**WHAT YOU SHOULD DO**
Reproduce the line containing "29 (143, 2434)" and every line after it through the end of the records. Include nothing else.

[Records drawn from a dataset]

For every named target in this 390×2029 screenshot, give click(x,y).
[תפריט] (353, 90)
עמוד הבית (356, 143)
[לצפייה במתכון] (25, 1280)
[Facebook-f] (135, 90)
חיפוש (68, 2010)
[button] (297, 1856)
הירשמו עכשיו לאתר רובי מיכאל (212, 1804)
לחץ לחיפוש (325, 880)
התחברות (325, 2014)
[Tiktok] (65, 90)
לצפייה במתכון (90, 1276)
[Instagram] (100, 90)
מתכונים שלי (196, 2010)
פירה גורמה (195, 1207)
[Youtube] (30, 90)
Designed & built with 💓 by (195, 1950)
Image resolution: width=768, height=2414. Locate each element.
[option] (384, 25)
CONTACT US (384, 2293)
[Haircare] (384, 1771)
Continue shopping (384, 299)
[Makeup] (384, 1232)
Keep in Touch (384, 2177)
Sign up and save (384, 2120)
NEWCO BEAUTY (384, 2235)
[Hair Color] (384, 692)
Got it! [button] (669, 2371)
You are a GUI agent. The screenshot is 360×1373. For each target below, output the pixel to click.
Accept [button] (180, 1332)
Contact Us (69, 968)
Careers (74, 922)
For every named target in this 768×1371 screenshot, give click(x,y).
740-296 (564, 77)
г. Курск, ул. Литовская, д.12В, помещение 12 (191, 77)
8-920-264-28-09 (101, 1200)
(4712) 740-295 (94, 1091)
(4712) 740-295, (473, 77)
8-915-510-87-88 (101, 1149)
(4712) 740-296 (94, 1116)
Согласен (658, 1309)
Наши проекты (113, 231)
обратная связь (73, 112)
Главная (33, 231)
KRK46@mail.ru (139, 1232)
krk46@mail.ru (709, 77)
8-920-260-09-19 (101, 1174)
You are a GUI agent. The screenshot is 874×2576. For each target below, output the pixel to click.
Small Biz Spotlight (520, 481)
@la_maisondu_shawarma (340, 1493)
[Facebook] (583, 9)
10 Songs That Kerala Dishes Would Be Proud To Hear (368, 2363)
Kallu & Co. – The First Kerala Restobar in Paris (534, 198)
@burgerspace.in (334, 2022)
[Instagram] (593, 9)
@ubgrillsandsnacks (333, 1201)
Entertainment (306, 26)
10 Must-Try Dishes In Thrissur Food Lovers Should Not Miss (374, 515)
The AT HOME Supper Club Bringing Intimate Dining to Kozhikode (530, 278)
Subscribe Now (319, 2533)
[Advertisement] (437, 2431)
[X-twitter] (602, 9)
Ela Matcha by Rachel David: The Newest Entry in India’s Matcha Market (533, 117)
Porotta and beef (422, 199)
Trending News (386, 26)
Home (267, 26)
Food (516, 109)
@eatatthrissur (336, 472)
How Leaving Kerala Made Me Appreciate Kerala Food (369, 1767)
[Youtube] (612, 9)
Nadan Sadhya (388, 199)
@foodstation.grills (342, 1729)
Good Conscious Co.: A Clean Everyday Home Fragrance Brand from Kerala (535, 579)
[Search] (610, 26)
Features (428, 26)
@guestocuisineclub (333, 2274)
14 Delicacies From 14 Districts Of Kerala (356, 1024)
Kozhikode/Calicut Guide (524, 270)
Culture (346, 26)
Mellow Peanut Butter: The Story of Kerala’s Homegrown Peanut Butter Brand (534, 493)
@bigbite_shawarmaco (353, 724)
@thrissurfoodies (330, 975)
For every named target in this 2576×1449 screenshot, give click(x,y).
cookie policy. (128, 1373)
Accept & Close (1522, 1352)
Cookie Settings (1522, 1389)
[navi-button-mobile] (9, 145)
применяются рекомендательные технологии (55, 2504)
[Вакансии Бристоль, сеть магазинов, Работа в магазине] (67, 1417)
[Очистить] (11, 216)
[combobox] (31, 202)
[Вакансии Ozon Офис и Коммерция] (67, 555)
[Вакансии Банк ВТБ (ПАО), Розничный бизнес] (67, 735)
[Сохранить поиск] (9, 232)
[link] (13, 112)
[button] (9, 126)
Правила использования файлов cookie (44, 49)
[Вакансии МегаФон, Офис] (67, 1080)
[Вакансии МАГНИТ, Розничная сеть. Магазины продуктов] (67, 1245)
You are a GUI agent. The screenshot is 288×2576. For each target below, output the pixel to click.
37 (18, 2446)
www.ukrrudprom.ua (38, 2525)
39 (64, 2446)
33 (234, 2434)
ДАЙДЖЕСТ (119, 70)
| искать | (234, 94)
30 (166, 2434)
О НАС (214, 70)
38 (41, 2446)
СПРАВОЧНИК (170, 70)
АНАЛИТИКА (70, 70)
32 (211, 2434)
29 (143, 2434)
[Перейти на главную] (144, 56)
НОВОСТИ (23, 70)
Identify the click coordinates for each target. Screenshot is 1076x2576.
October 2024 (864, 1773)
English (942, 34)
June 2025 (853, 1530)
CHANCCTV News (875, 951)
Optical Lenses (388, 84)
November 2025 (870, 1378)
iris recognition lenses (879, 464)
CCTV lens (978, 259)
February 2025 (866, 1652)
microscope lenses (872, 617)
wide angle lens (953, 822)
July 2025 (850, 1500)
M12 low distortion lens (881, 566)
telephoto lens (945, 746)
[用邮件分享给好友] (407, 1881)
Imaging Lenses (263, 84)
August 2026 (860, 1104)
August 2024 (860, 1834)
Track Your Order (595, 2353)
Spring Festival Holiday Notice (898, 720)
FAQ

**ANSWER**
29 (143, 2434)
[Перейти на главную] (144, 56)
НОВОСТИ (23, 70)
Identify the click coordinates for each target. Screenshot is 1076x2576.
October 2024 (864, 1773)
English (942, 34)
June 2025 (853, 1530)
CHANCCTV News (875, 951)
Optical Lenses (388, 84)
November 2025 (870, 1378)
iris recognition lenses (879, 464)
CCTV lens (978, 259)
February 2025 (866, 1652)
microscope lenses (872, 617)
wide angle lens (953, 822)
July 2025 (850, 1500)
M12 low distortion lens (881, 566)
telephoto lens (945, 746)
[用邮件分享给好友] (407, 1881)
Imaging Lenses (263, 84)
August 2026 (860, 1104)
August 2024 (860, 1834)
Track Your Order (595, 2353)
Spring Festival Holiday Notice (898, 720)
FAQ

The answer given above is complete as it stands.